Boys at Devol, Port Glasgow (2005)
About this artwork
In 2004, Mark Neville spent a year as artist in residence in Port Glasgow, a town confronting, in concentrated form, the hardship of Scotland’s post-industrial decline. His stay resulted in a photographic book which he then distributed free as a gift to the community. The book, according to the Greenock Telegraph, caused a “sensation”, as locals expressed both their disgust and appreciation. This image shows seven boys swearing and taunting at the camera. Their confident and cocky behaviour belies the underlying issue that many of them will grow up and be met with few local jobs or prospects. With the project, Neville sought to reignite the potential of the documentary tradition. Photography, he insists, can and should be shared.

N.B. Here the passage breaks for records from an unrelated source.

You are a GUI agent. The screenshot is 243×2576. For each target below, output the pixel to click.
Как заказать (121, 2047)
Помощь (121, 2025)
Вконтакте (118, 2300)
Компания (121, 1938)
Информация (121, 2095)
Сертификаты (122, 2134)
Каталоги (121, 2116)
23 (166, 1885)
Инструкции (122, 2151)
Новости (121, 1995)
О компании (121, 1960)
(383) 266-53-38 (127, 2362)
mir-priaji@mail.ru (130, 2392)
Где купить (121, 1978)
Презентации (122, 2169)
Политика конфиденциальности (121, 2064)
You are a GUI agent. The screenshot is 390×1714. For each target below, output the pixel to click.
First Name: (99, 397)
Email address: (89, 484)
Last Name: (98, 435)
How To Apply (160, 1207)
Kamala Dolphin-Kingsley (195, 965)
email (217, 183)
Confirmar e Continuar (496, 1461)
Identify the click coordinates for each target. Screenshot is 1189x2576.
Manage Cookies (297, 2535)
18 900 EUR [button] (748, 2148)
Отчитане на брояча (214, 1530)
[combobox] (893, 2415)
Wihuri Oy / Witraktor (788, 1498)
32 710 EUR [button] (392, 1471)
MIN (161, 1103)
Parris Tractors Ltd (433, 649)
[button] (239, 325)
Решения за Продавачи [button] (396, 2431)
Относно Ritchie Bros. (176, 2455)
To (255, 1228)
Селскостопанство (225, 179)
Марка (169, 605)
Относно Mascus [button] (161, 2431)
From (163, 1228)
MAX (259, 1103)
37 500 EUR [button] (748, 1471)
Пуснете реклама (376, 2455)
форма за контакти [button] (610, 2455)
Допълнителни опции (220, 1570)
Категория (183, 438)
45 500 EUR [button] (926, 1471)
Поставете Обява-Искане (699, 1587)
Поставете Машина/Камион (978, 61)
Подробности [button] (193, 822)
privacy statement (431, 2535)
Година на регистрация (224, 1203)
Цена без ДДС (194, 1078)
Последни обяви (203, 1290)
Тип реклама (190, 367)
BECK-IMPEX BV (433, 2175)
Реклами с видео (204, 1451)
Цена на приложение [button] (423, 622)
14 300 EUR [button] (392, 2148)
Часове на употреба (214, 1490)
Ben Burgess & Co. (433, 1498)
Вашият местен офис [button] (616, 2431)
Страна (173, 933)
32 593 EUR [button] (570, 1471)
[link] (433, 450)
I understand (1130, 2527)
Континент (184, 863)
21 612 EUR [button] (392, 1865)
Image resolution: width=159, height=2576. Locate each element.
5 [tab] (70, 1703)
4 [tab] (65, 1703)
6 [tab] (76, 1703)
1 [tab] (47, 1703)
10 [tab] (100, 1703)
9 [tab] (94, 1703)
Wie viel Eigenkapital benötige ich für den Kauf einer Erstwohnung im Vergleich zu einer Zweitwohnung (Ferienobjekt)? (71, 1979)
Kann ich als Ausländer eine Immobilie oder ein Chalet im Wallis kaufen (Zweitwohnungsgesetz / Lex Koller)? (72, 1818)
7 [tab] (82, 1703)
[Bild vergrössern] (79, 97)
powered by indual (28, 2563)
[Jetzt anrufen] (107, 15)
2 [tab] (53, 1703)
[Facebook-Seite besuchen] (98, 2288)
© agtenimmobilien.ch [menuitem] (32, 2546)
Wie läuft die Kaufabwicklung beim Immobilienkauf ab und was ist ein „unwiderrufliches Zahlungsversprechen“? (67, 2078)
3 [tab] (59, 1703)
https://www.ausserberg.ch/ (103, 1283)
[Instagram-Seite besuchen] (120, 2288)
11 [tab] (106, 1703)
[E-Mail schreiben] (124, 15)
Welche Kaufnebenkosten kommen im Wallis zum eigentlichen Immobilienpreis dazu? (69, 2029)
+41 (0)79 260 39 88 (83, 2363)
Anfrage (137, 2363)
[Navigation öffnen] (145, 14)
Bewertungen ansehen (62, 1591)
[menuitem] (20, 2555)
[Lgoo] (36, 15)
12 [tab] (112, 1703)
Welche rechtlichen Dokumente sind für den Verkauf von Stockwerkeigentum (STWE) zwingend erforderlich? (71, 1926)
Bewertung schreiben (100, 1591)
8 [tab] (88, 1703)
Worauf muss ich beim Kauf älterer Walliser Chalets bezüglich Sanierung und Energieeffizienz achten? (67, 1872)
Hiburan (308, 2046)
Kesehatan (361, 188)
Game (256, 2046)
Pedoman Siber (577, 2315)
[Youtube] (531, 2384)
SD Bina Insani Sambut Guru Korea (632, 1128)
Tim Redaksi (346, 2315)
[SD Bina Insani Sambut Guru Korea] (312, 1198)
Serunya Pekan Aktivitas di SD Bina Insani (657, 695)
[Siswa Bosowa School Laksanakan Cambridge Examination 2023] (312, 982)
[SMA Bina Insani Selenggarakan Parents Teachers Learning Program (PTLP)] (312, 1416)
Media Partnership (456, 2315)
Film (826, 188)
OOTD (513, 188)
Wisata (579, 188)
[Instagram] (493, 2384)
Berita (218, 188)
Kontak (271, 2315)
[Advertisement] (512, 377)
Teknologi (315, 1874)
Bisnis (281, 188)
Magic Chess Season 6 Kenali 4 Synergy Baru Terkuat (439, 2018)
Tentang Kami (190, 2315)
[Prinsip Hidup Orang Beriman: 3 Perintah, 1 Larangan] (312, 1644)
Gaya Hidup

Mark Neville’s lens-based work centres on his interest in subverting genres within film-making and photography and is an investigation into how different types of film and photographic practice align themselves with diverse demographic groups. Neville is concerned with how images generally are disseminated according to class and income, and how documentary practice can be challenged in order to empower its sitter, or subject matter, beyond the position of its author. Neville was born in London and studied Fine Art at Reading University from 1985-90, Goldsmiths College from 1992-3 and at the Rijksacademie in Amsterdam from 1994-5.